LEXINGTON, Ky. (LEX 18) — A mural in downtown Lexington has caught some eyes after people began to notice a hidden message in the artwork.
The piece, titled "The Devil Is in the Details," was created for the group PRHBTN in Lexington and is located on a building at Short and Church Streets. The drawing appears to show four women and a snake emerging from a can of spray paint.
However, sharper eyes noticed that behind the paint snake were two words: "F*** Trump."

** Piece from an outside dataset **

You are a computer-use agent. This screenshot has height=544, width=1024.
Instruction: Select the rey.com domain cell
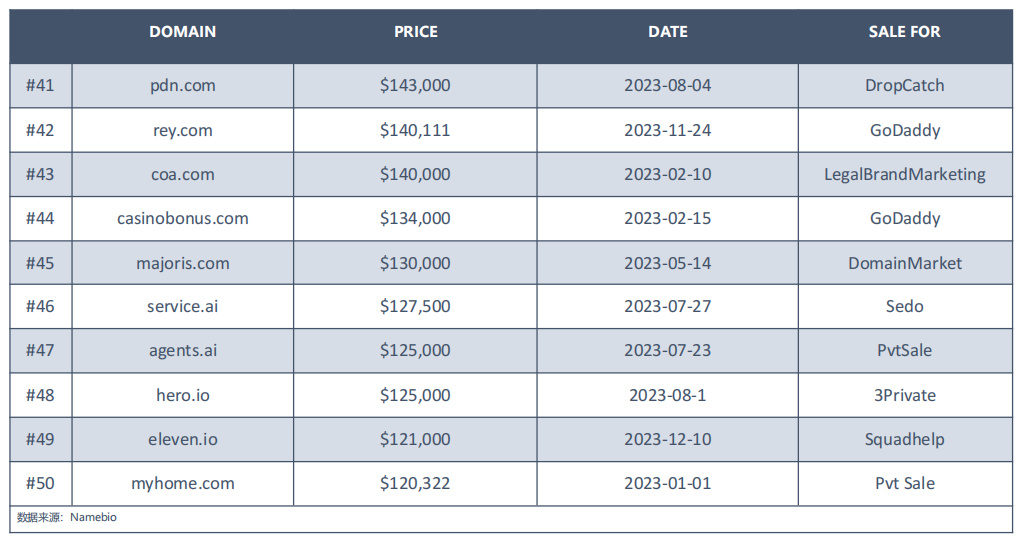pos(183,130)
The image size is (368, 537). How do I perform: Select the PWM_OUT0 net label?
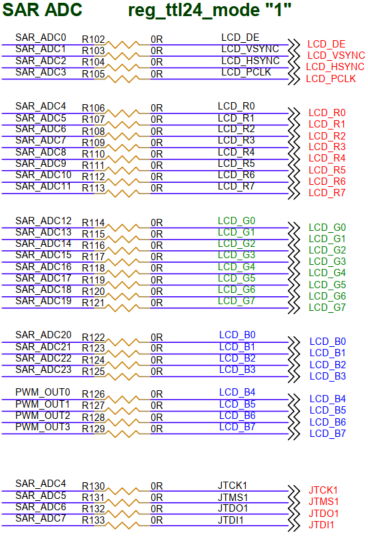(43, 392)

The artist, identified as ELLE Street Art, released a written statement to LEX 18 admitting that the phrase is hidden in the piece:
"In America we are all entitled to share our opinion, and it’s important to exercise this right. Let me be clear, this is not about politics, this is about expressing my anger: I am fed up! I demand a better leader who is not a misogynistic “p***y grabbing” inappropriate person. I want a leader, from any party- who is respectful, anti-racist, believes and acts to mitigate climate change and who believes in gender equality. We need to hold “leaders” to a higher moral standard. I am fed up with this delusional sexist, racist man. As the child of an immigrant, I imagine Trump dislikes me as much as I do him. I believe that immigrants enrich America- it is what makes this land great and culturally rich- a place of opportunity for all. Trump has reduced National Park territory, instead giving it over to private corporations, he is rolling back climate change progress and is openly sexist and misogynistic. How can we allow someone like this to represent our country and stand as our leader? What example does this set for future generations? Politics had gotten in the way of judgement (sic)- we are too divided across the aisle- this is about integrity and showing our future generations what we will and won’t stand for. Let’s unite in denouncing sexism and racism!"

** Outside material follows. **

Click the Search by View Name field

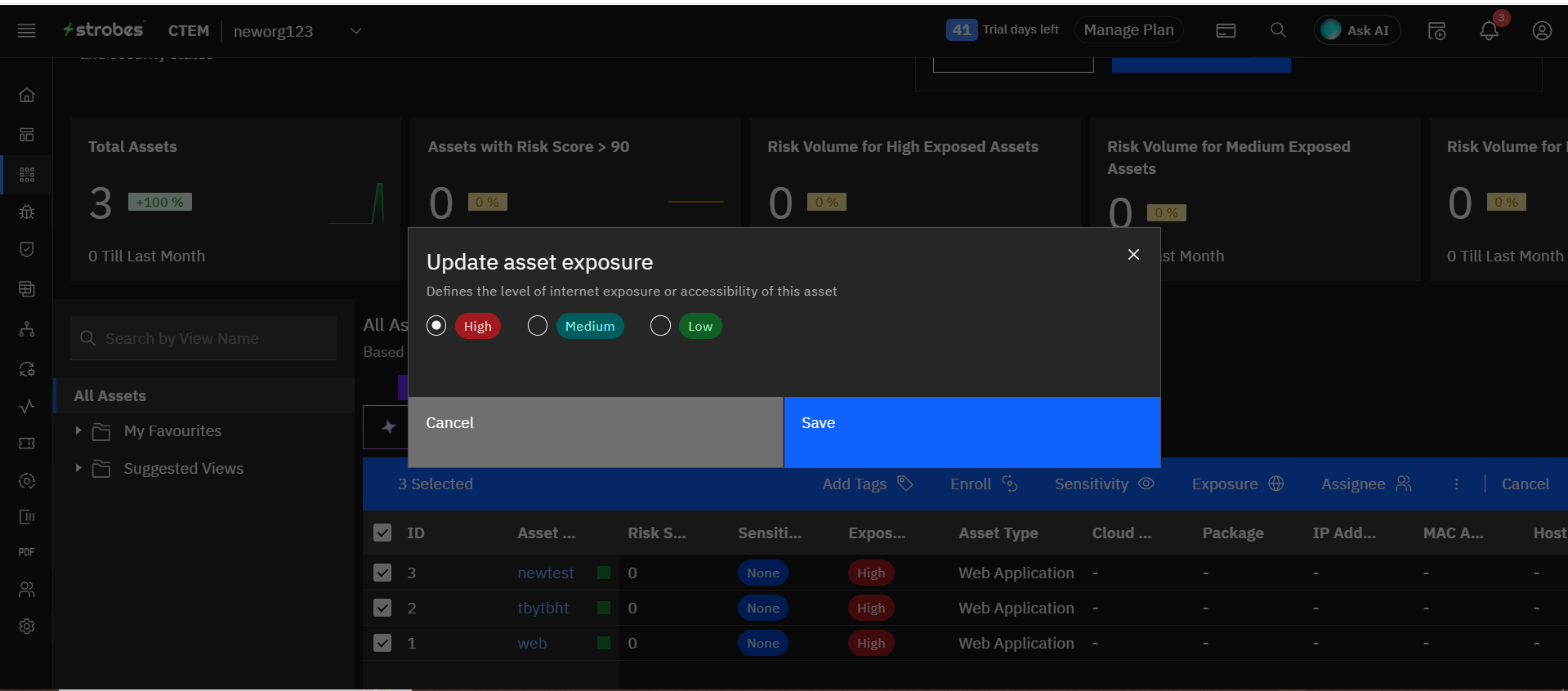(204, 338)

The words were also supposed to be glow-in-the-dark, the artist explained, so it would be a surprise and not show up during the day. The paint did not dry clear.
The New York artist insists she wanted the piece to be a conversation starter.
"I'm not trying to make people angry. I'm trying to make people talk," ELLE told LEX 18.
A spokeswoman for Mayor Linda Gordon said the issue was beyond municipal control.
"This is a mural on a private building," Susan Straub said in a statement. "No public dollars are involved in this mural. As much as we don’t agree with the use of vulgarity, this is a free speech issue.”
PRHBTN is an annual art project that describes itself as "an annual celebration of art forms that have been criminalized, marginalized, and under-appreciated in the mainstream, featuring public murals." The project is sponsored by grants and donations and has several murals throughout the city.
John Winters, PRHBTN's co-founder spoke with LEX 18 and stated that he wasn't aware of the expletive beforehand.
"We give our artists full creative control, so we had no input or final approval over it and she made a choice that she felt very strongly about and put it on the wall."
Hours after LEX 18 posted the story, our crew went back to the scene and saw a man painting over the words "F*** Trump." He told LEX 18's Jacqueline Nie he was painting over it because it was "inappropriate."
Police arrived at the scene. They told LEX 18 that the man painting over the expletive will not be touching the bright colors of the design.
The man who owns the building, Michael Davidson, told LEX 18 he was excited when the arts commission contacted him about putting another mural on his building, but he was not aware of the expletive beforehand.
"I don't condone or express an opinion about somebody else's thing unless I said it. And I didn't say it, so I'm just going to leave it at that," said Davidson.
He said he did not give the artist permission to put the expletive on his building, so he had someone cover the words up, while keeping the overall integrity of the mural intact. As our crew was there, people began to watch the mysterious painter cover the words, and the situation between the onlookers and the painter got heated, with someone even kicking the man's ladder.
Davidson says his next move is to speak with the arts commission.